Published on Wednesday, July 5, 2006 by the San Francisco Chronicle
More Votes Counted - Gap Shrinks
by Robert Collier
The controversy and confusion surrounding Mexico's presidential election deepened Tuesday as electoral officials released new results that further tightened the razor-thin gap between left-of-center candidate Andres Manuel Lopez Obrador and front-running conservative Felipe Calderon.
Campaign officials for Lopez Obrador demanded a full recount, insisting that the official preliminary results, which had been released hours after the Sunday voting, were plagued by errors and that their candidate had won the election.
Federal Electoral Institute officials were under mounting public criticism Tuesday for not counting some 2.6 million ballots that they deemed had "inconsistencies" because of conflicting information or blank entries. At a hastily called evening news conference, institute officials finally released these votes, which narrowed Calderon's lead from 1.04 percent to 0.64 percent.
Election officials also noted that the initial count did not include an additional 827,317 ballots that were nullified because of undisclosed errors or approximately 800,000 ballots that did not arrive to counting centers on time.
With Calderon now leading by only 257,532 votes out of more than 41 million cast, Mexico seems poised for an acrimonious, drawn-out post-electoral struggle strikingly similar to the Florida recount in the 2000 U.S. presidential race.
Government and political party officials say the overall process, together with court appeals, could drag on for days, weeks or even months, although nobody seemed quite sure how all the complicated electoral and legal machinery would unfold.
The elections institute is scheduled to begin a final count today at 300 district offices across the country, where the polling-place summary reports will be read aloud before representatives of all political parties. The final tally is expected to be announced no later than Sunday.
It is unclear whether the Lopez Obrador campaign's demand for a ballot-by-ballot recount will be met.
"We are convinced of the victory of our candidate," said Lopez Obrador's campaign manager, Jesus Ortega. "We demand a recount vote by vote, report by report, polling station by polling station."
Calderon campaign officials downplayed the demand.
"In this election, Calderon is leading and that will be confirmed when the counting by all the election boards is finished," said German Martinez, representative of Calderon's National Action Party, or PAN.
The administration of President Vicente Fox, who also belongs to the PAN, jumped into the fray by trying to quash the request.

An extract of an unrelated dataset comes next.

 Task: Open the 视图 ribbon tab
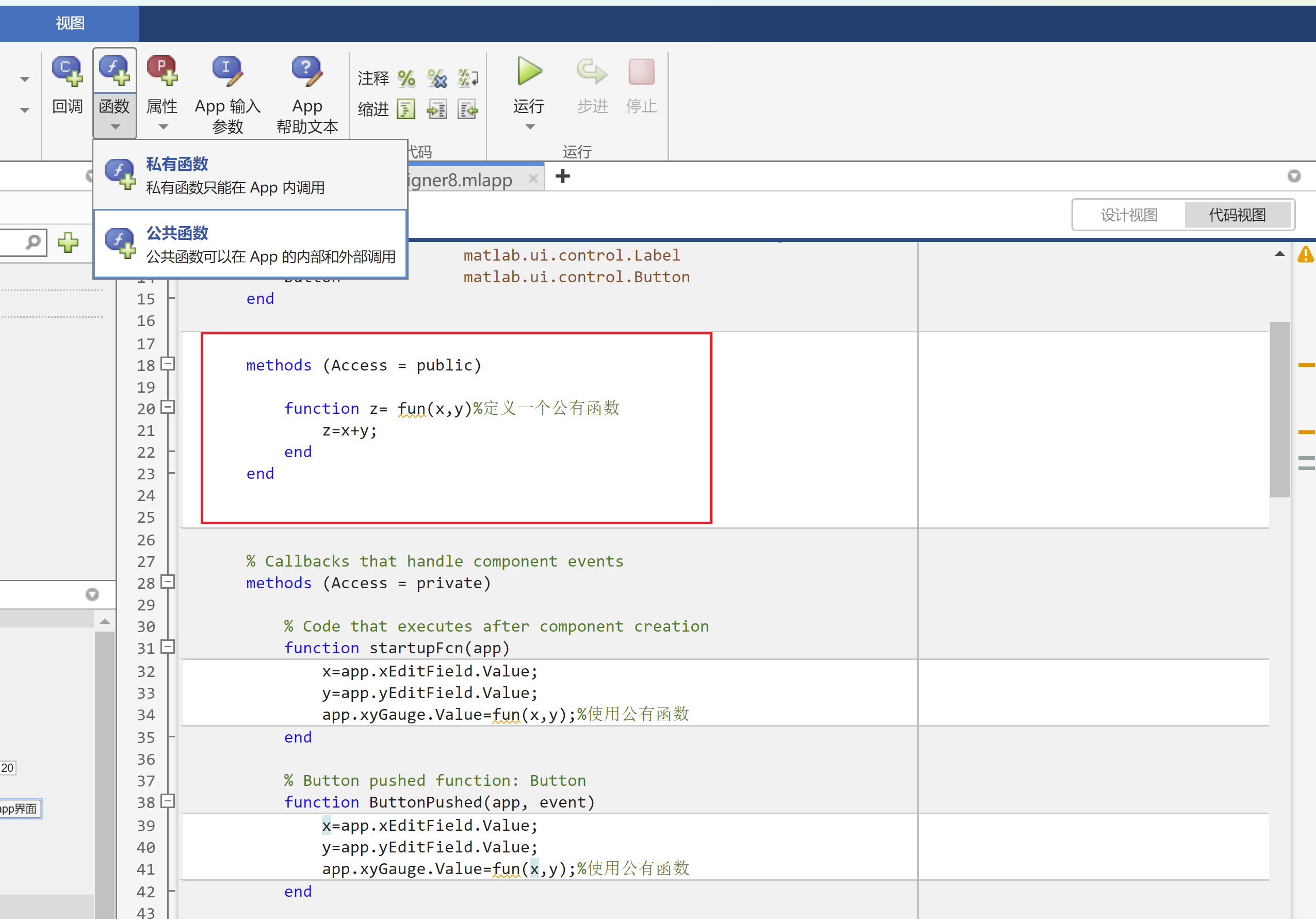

Interior Secretary Carlos Abascal said recounting every ballot was "physically impossible and also legally impossible." However, Abascal has no authority over electoral issues, which are in the hands of the autonomous electoral institute.

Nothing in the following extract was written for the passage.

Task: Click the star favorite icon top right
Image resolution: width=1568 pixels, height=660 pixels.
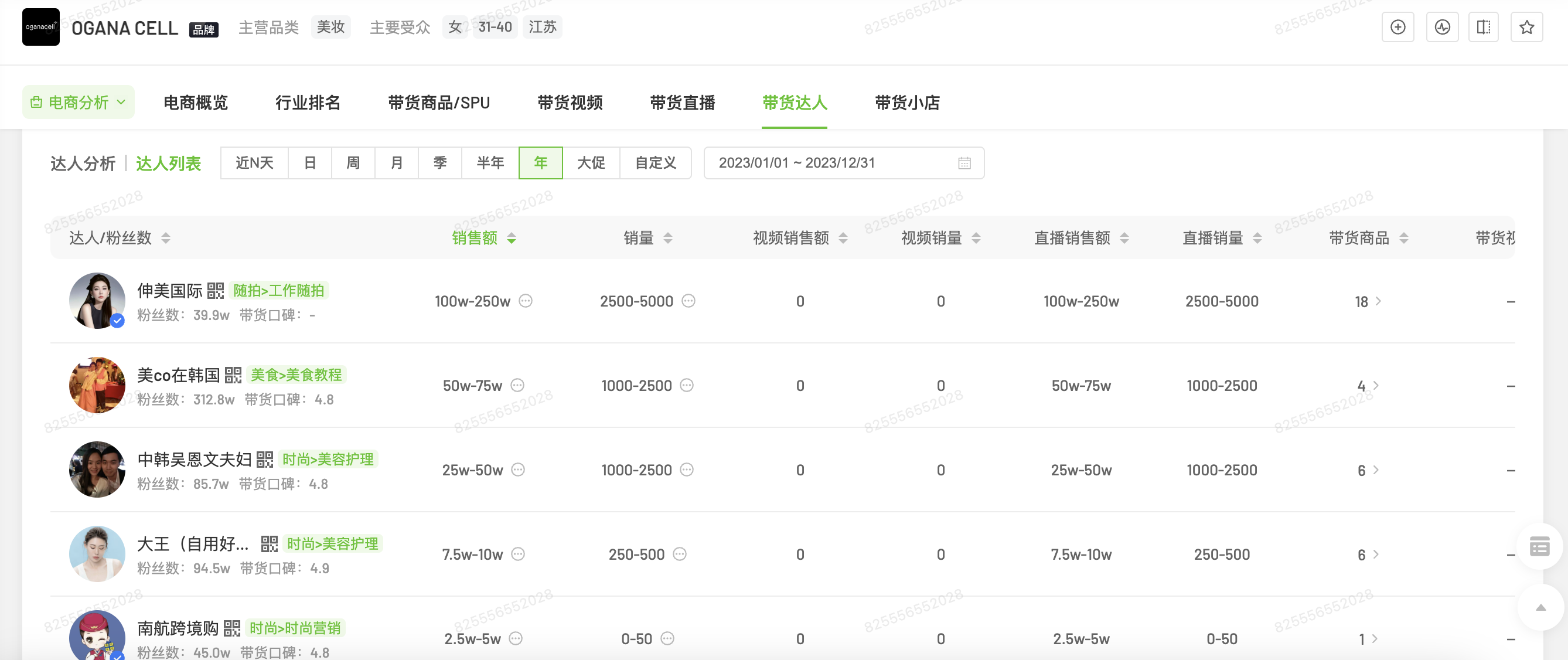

Luis Carlos Ugalde, the institute's president, did not reject the recount request but made a not-so-veiled warning to Lopez Obrador: "For the good of democracy, the (institute) emphatically implores the political parties to behave responsibly," Ugalde told a news conference Tuesday night.

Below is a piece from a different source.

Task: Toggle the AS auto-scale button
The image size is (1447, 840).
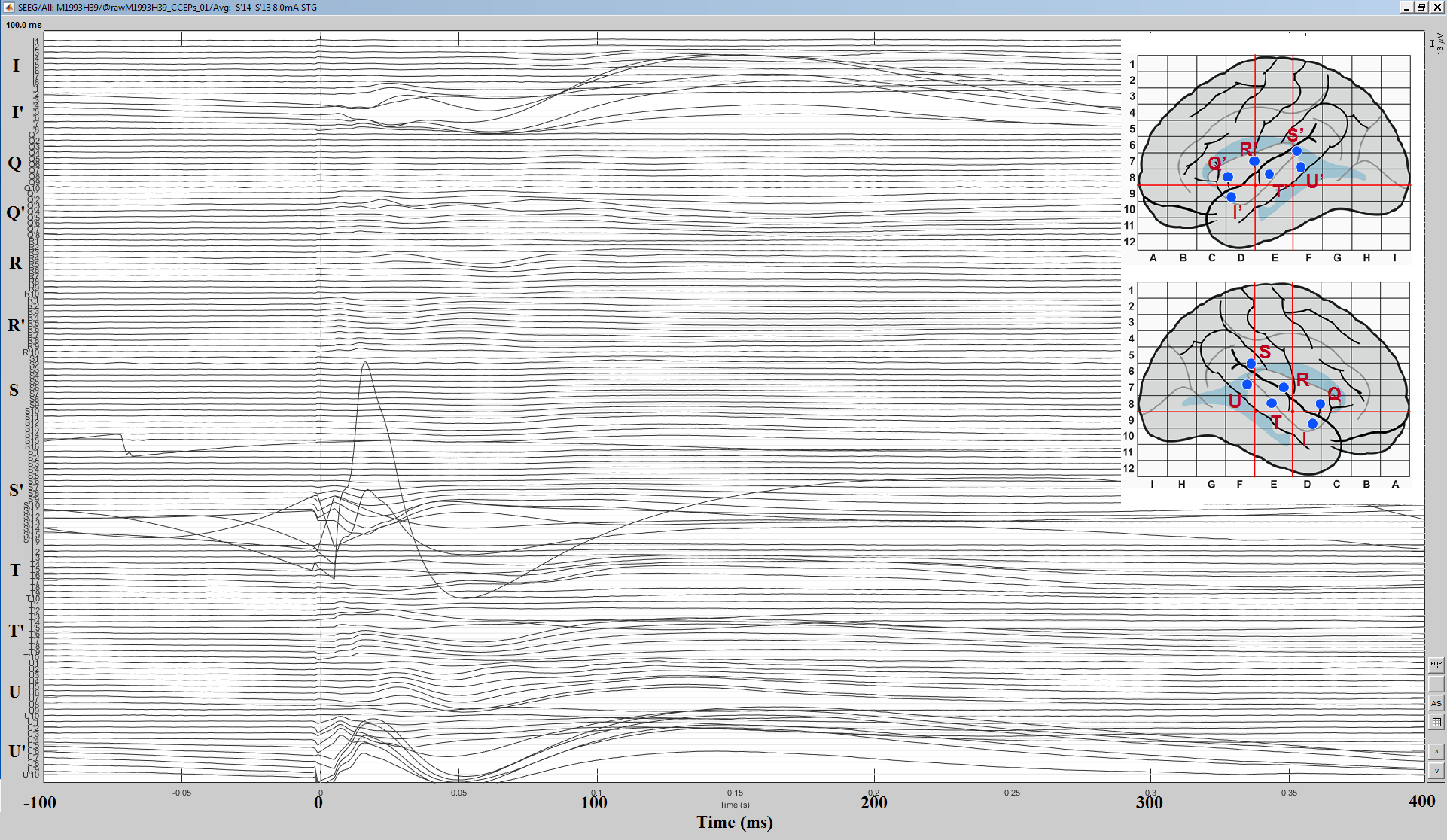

The fast-moving electoral controversy appears to be driven as much by Lopez Obrador's grassroots supporters as by the candidate himself, and it has illustrated the emerging power of Mexico's bloggers.
On Monday morning, Lopez Obrador had stated meekly in public that he would accept defeat if announced by the Federal Electoral Institute. That appearance, in which his haggard face seemed depressed and defeated, detonated a whirlwind of Internet organizing. Within hours, his supporters had deluged the headquarters of Lopez Obrador's Democratic Revolution Party, or PRD, with e-mails alleging inconsistencies in the vote counting and reporting process.
PRD bloggers furiously gathered allegations about fraud and distributed instructions on how to report problems to the PRD campaign and how to contact the media. By Monday night, Lopez Obrador had emerged again and announced that his party's lawyers would lodge legal appeals with the electoral institute's independent tribunal. He cited several photos of apparently contrasting poll booth count documents that had been sent to him, and he repeatedly asked his followers to keep up the e-mail barrage.
"In the meantime, we are going to ask, or keep asking, the citizens to keep helping us find many inconsistencies," said Lopez Obrador.
The Lopez Obrador campaign also made it clear that they were preparing a complex, Florida-style legal challenge. Party officials said they were busy printing 5 million flyers declaring their man to be Mexico's next president and calling for organized protests.
However, some PRD officials seemed nervous about unleashing the grassroots anger of their supporters, who in past years have been well known for their sit-ins, highway blockades and other forms of raucous civil disobedience.
The PRD's mayor-elect of Mexico City, Marcelo Ebrard, tried to dissuade organizers from carrying out a protest march through downtown scheduled for today.
"This isn't convenient for us at this moment," he said. "We don't want to fall into the trap of rejecting the whole electoral process."